WHAT YOU WILL DO:
Print exactly the lines below between the line holding "The width and height of the screenshot is (542, 352)." and the line holding "Click the xiaomusic: service line", inclusive, and nothing more.
● ● ● ● ● ● ●
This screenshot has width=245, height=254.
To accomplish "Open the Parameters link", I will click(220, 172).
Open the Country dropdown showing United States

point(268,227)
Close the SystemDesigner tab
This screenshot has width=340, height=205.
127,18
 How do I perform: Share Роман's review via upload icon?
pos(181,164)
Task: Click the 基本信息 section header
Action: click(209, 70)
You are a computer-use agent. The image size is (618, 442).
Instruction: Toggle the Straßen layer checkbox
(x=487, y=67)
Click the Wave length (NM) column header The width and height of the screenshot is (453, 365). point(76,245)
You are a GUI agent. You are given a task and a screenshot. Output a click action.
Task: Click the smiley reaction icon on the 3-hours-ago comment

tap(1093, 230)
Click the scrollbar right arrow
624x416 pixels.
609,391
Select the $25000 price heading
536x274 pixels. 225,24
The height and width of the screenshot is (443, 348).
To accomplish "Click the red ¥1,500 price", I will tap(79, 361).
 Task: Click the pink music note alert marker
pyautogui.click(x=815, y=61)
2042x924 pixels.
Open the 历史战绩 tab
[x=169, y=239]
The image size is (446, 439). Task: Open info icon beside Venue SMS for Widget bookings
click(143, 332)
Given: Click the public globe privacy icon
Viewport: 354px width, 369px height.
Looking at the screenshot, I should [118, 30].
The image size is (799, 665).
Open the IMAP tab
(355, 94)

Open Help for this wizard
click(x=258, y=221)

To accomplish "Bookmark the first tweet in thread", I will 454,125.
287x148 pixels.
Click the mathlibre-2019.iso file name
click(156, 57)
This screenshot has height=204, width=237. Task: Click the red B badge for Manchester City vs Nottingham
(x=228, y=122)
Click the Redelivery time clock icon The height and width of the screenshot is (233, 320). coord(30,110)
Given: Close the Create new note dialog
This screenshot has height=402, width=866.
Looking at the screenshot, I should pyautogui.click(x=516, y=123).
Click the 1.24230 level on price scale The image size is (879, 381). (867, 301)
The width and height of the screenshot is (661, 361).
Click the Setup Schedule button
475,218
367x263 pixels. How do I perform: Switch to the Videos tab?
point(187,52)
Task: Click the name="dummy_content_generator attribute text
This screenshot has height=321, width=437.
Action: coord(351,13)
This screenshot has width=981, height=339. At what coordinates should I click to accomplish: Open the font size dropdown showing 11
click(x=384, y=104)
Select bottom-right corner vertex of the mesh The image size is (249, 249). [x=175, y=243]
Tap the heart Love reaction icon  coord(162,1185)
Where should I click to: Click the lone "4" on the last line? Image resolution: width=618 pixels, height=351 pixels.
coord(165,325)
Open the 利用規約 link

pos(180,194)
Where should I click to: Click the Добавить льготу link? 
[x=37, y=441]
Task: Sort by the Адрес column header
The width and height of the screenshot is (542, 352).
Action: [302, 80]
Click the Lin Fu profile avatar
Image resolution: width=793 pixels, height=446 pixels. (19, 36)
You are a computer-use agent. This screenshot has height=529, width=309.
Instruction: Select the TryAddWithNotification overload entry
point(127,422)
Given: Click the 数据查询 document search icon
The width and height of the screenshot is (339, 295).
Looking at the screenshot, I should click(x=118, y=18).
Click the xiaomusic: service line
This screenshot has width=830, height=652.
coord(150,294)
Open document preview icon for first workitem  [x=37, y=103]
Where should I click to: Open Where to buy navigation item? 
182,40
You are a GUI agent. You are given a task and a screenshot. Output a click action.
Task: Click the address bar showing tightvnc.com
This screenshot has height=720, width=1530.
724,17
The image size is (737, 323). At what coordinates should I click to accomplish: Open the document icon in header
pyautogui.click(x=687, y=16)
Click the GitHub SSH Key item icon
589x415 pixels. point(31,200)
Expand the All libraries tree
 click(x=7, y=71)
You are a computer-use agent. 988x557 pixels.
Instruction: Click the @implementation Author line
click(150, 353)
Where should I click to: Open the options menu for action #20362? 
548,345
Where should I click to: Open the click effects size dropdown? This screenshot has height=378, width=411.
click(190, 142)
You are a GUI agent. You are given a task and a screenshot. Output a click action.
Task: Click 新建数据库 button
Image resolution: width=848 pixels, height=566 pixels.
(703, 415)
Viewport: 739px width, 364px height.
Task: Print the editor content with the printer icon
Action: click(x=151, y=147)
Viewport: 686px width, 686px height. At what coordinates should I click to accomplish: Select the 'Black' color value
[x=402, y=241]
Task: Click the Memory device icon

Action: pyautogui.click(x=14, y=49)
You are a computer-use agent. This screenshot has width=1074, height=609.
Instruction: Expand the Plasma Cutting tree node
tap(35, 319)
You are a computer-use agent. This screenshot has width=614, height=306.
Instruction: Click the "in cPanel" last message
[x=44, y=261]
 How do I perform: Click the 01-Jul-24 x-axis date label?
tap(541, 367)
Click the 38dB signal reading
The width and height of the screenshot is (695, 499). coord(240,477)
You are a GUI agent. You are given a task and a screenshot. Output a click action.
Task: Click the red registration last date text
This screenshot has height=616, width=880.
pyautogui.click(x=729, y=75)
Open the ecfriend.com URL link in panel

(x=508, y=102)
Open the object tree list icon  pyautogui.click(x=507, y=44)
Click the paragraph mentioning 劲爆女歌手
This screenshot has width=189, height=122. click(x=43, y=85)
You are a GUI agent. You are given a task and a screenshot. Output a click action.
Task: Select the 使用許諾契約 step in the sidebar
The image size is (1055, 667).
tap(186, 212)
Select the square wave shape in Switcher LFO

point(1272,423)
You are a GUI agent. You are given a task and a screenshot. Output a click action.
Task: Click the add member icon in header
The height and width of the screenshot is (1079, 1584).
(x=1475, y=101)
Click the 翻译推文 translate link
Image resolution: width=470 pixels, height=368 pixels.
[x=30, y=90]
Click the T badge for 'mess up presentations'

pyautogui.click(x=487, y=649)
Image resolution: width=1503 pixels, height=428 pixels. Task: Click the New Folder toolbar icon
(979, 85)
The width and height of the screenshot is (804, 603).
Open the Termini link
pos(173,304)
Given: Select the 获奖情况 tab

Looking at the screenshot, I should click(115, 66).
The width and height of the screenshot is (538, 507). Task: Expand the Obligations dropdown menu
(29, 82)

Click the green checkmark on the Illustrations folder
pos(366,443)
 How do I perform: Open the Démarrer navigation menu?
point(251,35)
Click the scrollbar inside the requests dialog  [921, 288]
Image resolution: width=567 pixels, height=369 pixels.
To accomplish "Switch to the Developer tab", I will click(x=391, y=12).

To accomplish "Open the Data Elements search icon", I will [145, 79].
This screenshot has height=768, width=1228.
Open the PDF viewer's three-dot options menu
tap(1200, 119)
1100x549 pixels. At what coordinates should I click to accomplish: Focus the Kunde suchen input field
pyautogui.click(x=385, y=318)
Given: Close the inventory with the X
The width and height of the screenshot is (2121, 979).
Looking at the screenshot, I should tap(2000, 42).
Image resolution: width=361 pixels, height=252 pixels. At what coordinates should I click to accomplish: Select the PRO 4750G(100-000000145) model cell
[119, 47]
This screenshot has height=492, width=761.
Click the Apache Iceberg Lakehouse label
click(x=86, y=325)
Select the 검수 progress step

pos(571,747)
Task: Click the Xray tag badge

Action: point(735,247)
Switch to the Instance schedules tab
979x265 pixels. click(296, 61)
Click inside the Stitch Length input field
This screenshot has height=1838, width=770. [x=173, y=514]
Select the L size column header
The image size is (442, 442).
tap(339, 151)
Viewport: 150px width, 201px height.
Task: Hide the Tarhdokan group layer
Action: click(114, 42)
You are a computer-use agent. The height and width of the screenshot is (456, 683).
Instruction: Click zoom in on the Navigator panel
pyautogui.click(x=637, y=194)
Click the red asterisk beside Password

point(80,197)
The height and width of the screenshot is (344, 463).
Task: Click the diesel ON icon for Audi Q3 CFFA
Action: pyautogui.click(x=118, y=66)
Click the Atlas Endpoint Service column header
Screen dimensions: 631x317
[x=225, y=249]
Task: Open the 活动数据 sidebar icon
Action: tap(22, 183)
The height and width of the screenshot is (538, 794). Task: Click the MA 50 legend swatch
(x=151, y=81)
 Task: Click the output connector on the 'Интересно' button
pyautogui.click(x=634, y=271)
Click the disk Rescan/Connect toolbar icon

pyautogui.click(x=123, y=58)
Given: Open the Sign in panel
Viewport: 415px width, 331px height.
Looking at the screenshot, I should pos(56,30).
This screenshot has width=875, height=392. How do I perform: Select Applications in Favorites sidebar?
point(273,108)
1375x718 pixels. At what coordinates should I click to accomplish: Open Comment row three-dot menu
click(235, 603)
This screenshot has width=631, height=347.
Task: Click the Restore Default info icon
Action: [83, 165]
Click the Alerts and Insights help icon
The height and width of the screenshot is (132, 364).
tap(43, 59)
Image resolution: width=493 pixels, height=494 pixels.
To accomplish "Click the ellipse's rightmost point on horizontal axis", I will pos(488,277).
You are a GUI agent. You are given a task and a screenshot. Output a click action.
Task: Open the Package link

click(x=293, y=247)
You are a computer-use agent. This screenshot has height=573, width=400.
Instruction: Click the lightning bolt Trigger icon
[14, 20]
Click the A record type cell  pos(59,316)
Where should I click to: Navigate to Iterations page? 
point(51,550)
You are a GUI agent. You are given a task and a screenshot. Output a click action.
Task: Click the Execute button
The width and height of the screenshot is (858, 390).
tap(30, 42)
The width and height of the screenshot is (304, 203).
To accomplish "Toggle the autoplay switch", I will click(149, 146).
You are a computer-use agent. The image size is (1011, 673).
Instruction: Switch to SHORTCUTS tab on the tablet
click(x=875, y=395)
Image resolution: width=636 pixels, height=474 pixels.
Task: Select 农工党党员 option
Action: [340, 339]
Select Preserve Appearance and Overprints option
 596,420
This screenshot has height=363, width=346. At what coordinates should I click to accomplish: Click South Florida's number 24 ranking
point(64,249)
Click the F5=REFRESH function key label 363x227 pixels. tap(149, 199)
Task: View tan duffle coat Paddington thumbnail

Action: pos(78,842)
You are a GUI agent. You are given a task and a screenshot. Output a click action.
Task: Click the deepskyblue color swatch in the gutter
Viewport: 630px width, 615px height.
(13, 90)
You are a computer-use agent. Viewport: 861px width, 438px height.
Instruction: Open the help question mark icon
● ● ● ● ● ● ●
ANSWER TO THIS PROBLEM:
The width and height of the screenshot is (542, 352).
Action: [302, 80]
Click the Lin Fu profile avatar
Image resolution: width=793 pixels, height=446 pixels. (19, 36)
You are a computer-use agent. This screenshot has height=529, width=309.
Instruction: Select the TryAddWithNotification overload entry
point(127,422)
Given: Click the 数据查询 document search icon
The width and height of the screenshot is (339, 295).
Looking at the screenshot, I should click(x=118, y=18).
Click the xiaomusic: service line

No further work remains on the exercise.